The situation
A platform built on
a reasonable
but incomplete assumption.
BookMyShow is built on a reasonable assumption: users open the app because they want to see a specific movie. Find the movie, book the ticket.
But a significant portion of BookMyShow's users don't begin with a movie in mind. They begin with a free evening. They want to discover what's available, and then choose.
These users are not edge cases. They're a primary use pattern that the platform's information architecture has never accommodated. The result is friction so normalized that most users have stopped noticing it, they've just accepted the extra steps as part of the experience.
Why the diagnosis matters
Naming it correctly
changes the solution.
The initial instinct, from any team that treats this as a UI problem, would be to redesign the browsing experience. Bigger posters, better filters, cleaner cards. None of that would solve it.
The problem isn't how movies are displayed. It's that the entire navigational structure of the app assumes the user begins with a title in mind. A date-first user needs a fundamentally different entry point, not a better version of the existing one.
That requires IA surgery, not a facelift.
You can't fix a structural problem with a visual solution.
Evidence board
Tracing the finding to the decision
Observation
Users browsing for "what's on this weekend" must click through individual movie pages to find date availability
Evidence
The app has no date-first discovery surface, date selection only appears after a specific movie is chosen
Insight
The IA forces a movie-first mental model on users who actually have a date-first mental model
Decision
Add date-first discovery as a parallel entry point, without disrupting the existing title-first flow
Who's actually using the app
Success criteria
How to know
if it worked.
S-01
A date-first user can discover options on a specific date within 3 taps from the home screen, without using search.
Behavioral
S-02
A title-first user completes their existing flow with zero additional friction introduced by the new entry point.
Non-regression
S-03
Date selected in discovery carries through to booking, the user never re-enters their date constraint.
Consistency
S-04
The presence of two entry modes is understandable on first use, without tooltips, onboarding, or explanation copy.
Clarity
S-05
Sessions starting with date-first discovery achieve equivalent booking completion rates to title-first sessions.
Outcome
Design explorations
Designing a date-first discovery experience.

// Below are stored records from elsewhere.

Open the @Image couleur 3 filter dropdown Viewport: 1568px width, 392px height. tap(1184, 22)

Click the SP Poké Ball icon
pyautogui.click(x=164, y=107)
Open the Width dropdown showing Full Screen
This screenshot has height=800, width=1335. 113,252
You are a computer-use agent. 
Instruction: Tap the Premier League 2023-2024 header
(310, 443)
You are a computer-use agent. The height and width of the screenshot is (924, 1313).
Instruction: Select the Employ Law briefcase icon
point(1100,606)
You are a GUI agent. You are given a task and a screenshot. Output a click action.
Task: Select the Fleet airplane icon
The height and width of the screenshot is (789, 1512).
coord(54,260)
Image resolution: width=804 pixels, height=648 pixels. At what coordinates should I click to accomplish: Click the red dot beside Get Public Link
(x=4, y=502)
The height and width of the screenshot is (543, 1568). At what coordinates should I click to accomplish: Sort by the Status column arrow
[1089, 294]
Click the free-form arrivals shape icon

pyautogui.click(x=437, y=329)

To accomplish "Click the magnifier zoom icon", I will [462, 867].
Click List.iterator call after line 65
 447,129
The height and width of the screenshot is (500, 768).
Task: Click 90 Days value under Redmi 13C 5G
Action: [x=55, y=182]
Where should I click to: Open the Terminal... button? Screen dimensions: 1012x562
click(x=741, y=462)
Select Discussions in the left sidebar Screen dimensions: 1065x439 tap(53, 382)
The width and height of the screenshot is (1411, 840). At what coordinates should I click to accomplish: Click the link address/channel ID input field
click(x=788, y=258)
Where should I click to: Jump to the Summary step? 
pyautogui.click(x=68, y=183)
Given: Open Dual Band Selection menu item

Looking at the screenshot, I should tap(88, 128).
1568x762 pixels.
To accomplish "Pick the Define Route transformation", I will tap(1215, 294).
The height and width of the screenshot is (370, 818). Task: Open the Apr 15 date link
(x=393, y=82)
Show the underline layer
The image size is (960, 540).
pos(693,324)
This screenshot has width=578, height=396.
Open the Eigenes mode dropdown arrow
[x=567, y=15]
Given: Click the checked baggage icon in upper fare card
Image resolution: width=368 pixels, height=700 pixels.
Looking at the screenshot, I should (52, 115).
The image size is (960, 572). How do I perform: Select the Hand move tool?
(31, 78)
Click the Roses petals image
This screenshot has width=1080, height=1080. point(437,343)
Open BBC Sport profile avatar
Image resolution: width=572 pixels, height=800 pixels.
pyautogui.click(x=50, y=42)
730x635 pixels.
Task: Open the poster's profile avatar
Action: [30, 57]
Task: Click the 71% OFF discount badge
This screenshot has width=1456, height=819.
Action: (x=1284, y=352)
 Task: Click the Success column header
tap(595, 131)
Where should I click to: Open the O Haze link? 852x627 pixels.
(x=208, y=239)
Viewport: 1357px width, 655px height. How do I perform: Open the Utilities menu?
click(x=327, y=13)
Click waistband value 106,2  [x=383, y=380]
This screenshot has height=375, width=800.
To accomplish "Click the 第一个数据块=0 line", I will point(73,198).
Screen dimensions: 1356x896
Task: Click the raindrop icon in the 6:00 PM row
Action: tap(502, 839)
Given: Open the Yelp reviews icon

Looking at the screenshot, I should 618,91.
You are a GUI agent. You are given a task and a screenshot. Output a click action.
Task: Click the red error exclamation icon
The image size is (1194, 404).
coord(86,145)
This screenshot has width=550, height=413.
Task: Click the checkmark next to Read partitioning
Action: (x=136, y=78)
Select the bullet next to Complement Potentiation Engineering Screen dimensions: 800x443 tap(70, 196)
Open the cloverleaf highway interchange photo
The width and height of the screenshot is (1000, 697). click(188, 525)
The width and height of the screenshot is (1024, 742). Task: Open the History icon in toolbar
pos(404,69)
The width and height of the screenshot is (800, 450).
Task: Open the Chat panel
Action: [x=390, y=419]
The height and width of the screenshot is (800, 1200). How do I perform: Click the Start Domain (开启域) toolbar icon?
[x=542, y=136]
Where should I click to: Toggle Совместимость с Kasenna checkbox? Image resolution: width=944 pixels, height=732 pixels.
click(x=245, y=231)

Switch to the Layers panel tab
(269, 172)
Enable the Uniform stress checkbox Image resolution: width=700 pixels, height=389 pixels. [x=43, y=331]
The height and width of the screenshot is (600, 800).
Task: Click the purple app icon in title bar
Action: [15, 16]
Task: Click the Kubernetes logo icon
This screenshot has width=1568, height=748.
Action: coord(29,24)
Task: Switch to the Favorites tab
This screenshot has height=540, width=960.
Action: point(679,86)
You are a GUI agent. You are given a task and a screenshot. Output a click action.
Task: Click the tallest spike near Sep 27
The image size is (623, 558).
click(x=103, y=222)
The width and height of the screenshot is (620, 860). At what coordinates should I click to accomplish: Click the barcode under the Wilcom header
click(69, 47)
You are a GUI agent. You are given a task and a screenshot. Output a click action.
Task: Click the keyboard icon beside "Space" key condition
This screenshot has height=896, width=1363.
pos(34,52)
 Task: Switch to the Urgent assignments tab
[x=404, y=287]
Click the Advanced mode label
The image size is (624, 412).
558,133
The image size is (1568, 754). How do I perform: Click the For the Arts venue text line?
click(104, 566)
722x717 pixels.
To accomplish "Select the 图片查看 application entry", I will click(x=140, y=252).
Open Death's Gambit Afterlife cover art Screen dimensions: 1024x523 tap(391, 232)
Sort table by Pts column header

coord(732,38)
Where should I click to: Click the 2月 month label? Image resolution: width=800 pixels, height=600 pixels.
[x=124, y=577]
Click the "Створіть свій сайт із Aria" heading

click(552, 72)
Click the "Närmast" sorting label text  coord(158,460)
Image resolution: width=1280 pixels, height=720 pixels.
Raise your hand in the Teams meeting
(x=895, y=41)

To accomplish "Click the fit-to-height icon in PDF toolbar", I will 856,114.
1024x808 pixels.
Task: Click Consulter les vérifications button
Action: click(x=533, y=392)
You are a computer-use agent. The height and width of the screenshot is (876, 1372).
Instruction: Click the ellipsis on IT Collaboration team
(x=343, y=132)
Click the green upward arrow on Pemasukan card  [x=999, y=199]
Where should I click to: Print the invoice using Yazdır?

Instead of forcing every user into a movie-first flow, the redesign introduces a parallel discovery path for people who begin with a free evening and want to explore available options.
Concept prototype exploring a date-first discovery model for users who begin with a free day rather than a specific movie title.
A new entry point for discovery.
The proposed experience allows users to start with a date, discover available options, and then narrow choices based on preferences, reducing unnecessary navigation and repeated filtering.
Reflections
Designing for different mental models.
- 01Mental model mismatches don't always create error states. Users adapt, work around, and tolerate. The friction is real, but silent. That's the most dangerous kind.
- 02Calling a problem a "UI problem" or an "IA problem" changes the solution entirely. Diagnosis accuracy matters as much as solution quality.
- 03Success criteria written before wireframes change the quality of the wireframes. When you know specifically what "working" looks like, you design toward it instead of hoping.
- 04Adding a new flow to an existing product is a different skill than designing from scratch. Non-regression, ensuring existing users aren't disrupted, is a first-class design constraint.